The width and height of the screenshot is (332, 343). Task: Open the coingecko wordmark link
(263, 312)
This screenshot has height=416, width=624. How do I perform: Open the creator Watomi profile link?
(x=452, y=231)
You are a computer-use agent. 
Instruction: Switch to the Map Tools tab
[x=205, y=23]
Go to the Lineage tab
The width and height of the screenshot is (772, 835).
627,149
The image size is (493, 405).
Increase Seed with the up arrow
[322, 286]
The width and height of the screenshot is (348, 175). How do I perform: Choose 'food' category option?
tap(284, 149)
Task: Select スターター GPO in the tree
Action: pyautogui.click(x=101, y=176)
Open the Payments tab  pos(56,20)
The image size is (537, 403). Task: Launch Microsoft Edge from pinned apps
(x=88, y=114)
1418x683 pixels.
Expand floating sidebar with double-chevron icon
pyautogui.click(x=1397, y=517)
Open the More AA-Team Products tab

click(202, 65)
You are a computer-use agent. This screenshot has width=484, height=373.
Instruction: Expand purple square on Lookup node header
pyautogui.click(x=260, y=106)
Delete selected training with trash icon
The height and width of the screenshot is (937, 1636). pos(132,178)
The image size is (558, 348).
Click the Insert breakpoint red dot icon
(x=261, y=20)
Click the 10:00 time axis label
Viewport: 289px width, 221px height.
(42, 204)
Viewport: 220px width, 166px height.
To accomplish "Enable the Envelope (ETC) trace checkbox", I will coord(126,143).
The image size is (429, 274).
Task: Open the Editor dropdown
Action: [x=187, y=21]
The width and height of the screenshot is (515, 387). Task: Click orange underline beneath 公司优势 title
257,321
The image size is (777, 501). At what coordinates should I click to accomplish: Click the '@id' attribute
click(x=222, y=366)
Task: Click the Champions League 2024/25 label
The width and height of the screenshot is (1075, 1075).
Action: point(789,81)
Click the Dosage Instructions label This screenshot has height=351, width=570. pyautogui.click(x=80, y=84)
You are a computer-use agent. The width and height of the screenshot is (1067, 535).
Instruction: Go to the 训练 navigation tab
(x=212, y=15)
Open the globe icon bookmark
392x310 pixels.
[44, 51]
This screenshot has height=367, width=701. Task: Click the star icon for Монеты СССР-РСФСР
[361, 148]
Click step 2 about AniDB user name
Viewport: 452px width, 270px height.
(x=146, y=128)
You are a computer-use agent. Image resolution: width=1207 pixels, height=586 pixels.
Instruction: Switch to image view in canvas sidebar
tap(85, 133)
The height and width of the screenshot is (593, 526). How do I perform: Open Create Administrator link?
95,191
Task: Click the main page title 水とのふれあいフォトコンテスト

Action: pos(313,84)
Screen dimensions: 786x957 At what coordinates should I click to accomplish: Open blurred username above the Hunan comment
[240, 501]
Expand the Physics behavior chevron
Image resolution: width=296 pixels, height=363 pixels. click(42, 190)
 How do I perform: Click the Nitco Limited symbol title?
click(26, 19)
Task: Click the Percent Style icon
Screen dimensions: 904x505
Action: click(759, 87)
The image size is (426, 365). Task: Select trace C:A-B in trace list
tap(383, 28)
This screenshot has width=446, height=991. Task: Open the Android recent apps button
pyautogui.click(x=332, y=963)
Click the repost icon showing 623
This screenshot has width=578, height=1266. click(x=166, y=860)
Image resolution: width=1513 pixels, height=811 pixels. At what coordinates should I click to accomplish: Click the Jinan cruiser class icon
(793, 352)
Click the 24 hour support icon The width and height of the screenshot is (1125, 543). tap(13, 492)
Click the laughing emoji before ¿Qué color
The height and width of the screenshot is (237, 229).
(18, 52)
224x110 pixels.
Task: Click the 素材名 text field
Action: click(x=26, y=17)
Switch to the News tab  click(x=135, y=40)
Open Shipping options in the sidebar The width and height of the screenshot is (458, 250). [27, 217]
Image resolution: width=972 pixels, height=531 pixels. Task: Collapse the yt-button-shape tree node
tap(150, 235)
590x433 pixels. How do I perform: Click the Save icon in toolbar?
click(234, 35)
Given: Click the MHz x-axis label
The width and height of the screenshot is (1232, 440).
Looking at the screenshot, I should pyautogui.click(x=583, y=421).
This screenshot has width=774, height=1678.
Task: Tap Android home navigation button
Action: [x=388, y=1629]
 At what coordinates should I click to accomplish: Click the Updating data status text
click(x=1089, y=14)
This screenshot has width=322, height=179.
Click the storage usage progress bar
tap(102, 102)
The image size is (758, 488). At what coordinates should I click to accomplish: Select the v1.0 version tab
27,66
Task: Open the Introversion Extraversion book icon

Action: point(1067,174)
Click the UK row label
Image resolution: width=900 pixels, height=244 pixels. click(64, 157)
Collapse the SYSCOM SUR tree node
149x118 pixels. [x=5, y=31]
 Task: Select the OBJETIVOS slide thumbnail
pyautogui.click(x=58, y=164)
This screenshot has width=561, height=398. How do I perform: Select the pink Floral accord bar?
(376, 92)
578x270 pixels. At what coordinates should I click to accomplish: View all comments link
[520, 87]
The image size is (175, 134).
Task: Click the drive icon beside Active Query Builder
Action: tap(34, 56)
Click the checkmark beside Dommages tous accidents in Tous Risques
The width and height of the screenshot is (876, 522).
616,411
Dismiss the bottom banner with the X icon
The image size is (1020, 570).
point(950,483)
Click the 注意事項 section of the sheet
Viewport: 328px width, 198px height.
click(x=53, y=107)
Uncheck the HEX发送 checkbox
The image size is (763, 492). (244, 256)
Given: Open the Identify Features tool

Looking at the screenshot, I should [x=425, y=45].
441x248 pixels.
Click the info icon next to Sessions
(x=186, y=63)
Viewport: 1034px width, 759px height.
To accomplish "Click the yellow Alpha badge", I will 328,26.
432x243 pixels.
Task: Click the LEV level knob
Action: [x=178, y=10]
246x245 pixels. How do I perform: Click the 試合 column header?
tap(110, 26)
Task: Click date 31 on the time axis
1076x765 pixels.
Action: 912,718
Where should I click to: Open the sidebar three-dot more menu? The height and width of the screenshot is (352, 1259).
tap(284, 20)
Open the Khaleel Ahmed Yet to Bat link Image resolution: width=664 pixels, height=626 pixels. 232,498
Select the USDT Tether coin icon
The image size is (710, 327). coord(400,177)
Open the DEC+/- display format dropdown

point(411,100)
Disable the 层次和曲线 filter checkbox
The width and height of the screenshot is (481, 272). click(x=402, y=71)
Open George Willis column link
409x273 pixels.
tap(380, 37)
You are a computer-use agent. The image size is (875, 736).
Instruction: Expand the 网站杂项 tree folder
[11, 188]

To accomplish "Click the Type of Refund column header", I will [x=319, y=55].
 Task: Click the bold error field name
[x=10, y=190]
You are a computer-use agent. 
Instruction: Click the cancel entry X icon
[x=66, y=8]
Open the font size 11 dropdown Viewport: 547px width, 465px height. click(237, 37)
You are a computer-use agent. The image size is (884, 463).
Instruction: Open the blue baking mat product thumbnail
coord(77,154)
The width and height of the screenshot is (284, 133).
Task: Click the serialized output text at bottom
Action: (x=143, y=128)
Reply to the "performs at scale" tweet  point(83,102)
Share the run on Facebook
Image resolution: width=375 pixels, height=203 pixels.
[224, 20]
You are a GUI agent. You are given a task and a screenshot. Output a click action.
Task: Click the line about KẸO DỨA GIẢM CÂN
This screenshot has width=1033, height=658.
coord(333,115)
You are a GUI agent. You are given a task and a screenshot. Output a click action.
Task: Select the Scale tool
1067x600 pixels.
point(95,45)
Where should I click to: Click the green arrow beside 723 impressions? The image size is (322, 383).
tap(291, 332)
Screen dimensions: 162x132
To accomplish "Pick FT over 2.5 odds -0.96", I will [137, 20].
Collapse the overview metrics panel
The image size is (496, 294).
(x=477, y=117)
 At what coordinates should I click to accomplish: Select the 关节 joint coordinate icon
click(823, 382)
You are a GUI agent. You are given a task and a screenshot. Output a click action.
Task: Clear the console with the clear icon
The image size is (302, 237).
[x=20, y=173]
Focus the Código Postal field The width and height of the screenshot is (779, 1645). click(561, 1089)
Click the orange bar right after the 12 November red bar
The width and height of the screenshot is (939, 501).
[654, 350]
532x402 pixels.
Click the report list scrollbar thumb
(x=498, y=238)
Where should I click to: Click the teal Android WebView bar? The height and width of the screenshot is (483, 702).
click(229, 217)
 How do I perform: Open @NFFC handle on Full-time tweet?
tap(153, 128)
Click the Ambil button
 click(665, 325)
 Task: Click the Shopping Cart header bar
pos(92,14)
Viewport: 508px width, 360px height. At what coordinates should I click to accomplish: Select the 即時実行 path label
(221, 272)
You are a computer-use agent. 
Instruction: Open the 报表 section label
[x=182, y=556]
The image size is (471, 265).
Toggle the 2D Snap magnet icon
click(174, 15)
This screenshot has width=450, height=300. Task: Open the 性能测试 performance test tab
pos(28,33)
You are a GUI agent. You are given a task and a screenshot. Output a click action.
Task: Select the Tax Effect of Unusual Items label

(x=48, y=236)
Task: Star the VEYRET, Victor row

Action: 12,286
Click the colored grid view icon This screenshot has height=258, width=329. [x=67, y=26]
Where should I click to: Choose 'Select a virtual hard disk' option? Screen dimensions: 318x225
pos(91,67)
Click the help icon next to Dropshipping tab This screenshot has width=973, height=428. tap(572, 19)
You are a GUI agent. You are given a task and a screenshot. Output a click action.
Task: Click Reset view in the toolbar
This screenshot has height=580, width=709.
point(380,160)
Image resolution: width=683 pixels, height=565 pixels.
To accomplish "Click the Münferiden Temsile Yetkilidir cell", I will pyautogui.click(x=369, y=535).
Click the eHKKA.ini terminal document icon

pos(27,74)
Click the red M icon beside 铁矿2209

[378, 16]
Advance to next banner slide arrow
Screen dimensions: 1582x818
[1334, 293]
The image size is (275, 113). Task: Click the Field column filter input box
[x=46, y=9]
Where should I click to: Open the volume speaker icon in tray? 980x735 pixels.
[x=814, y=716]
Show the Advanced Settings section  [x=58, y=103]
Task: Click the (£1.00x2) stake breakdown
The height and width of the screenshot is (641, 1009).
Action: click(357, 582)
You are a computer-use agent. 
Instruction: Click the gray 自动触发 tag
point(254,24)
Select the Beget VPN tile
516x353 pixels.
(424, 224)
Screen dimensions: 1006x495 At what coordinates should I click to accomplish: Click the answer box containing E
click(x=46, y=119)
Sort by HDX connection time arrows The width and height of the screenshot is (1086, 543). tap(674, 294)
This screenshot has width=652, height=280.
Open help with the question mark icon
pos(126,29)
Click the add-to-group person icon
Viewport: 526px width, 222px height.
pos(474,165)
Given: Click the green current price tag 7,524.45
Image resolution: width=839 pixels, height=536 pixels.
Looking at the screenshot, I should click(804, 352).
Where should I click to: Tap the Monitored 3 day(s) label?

************

→ **Your instructions**:
Could you say how many lines of the entries contain the string "axis"? Only the number should be given.

→ **Exercise response**:
3